■ **Exercise requirements**:
Answer these questions from the XOR perceptron text below, one answer per line:
1. Which Boolean function should the network learn?
2. What default number of epochs does the constructor set?
3. How many output neurons does the model have?

■ **Extracted text**:
+ + + + + + +
##**Objective:**
WAP to implement a multi-layer perceptron (MLP) network with one hidden layer using numpy in Python. Demonstrate that it can learn the XOR Boolean function.

##**Description of the Model:**
- This is a Multi-Layer Perceptron (MLP) with a single hidden layer and a step activation function.
- It is trained using backpropagation and attempts to learn the XOR function.

##**Python Implementation**

In [10]:
import numpy as np
from sklearn.metrics import confusion_matrix

class MLP_XOR:
    def __init__(self, input_size, hidden_size, lr=0.1, epochs=1000):
        self.input_size = input_size
        self.hidden_size = hidden_size
        self.output_size = 1  # Single output neuron for binary classification
        self.lr = lr
        self.epochs = epochs

        # Xavier Initialization for stability
        self.W1 = np.random.randn(self.input_size, self.hidden_size) * np.sqrt(2.0 / self.input_size)
        self.b1 = np.zeros((1, self.hidden_size))
        self.W2 = np.random.randn(self.hidden_size, self.output_size) * np.sqrt(2.0 / self.hidden_size)
        self.b2 = np.zeros((1, self.output_size))

    def relu(self, x):
        return np.maximum(0, x)

    def relu_derivative(self, x):
        return (x > 0).astype(float)

    def sigmoid(self, x):
        return 1 / (1 + np.exp(-x))

    def sigmoid_derivative(self, x):
        return x * (1 - x)

    def forward(self, X):
        self.z1 = np.dot(X, self.W1) + self.b1
        self.a1 = self.relu(self.z1)
        self.z2 = np.dot(self.a1, self.W2) + self.b2
        self.a2 = self.sigmoid(self.z2)
        return self.a2

    def backward(self, X, y, output):
        error = y - output
        d_output = error * self.sigmoid_derivative(output)
        error_hidden = d_output.dot(self.W2.T)
        d_hidden = error_hidden * self.relu_derivative(self.a1)

        # Update weights and biases using learning rate
        self.W2 += self.a1.T.dot(d_output) * self.lr
        self.b2 += np.sum(d_output, axis=0, keepdims=True) * self.lr
        self.W1 += X.T.dot(d_hidden) * self.lr
        self.b1 += np.sum(d_hidden, axis=0, keepdims=True) * self.lr

    def train(self, X, y):
        for _ in range(self.epochs):
            output = self.forward(X)
+ + + + + + +
Word and element location data

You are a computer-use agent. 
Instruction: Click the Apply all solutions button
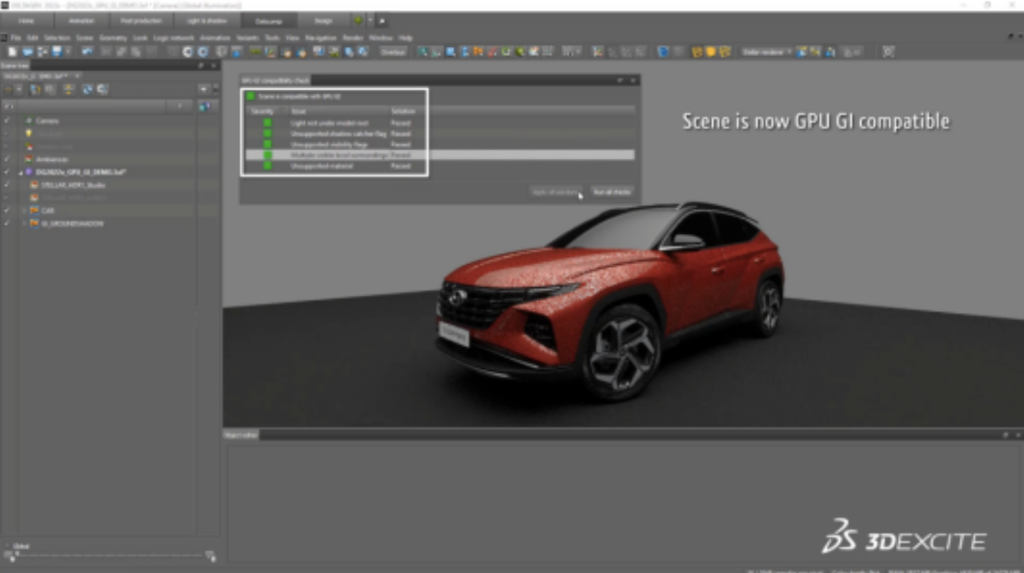pos(556,191)
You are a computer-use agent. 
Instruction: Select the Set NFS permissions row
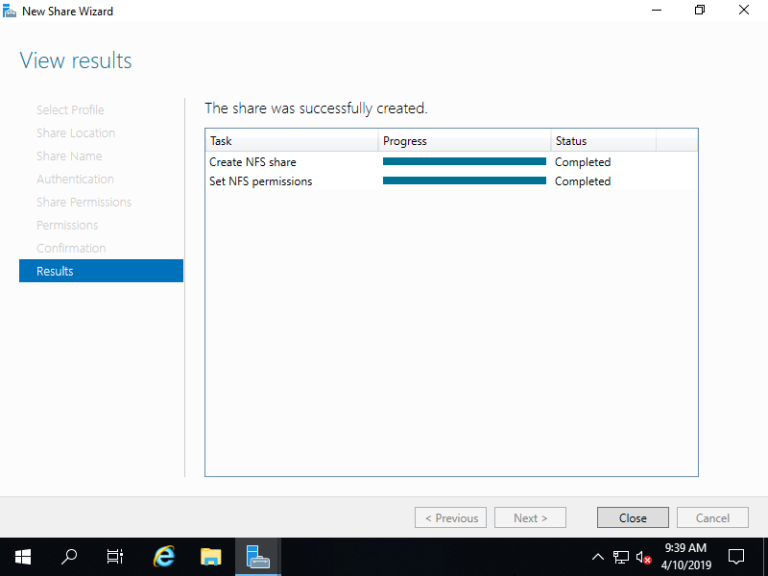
+ + + + + + +
■ **Full output**:
1. XOR
2. 1000
3. One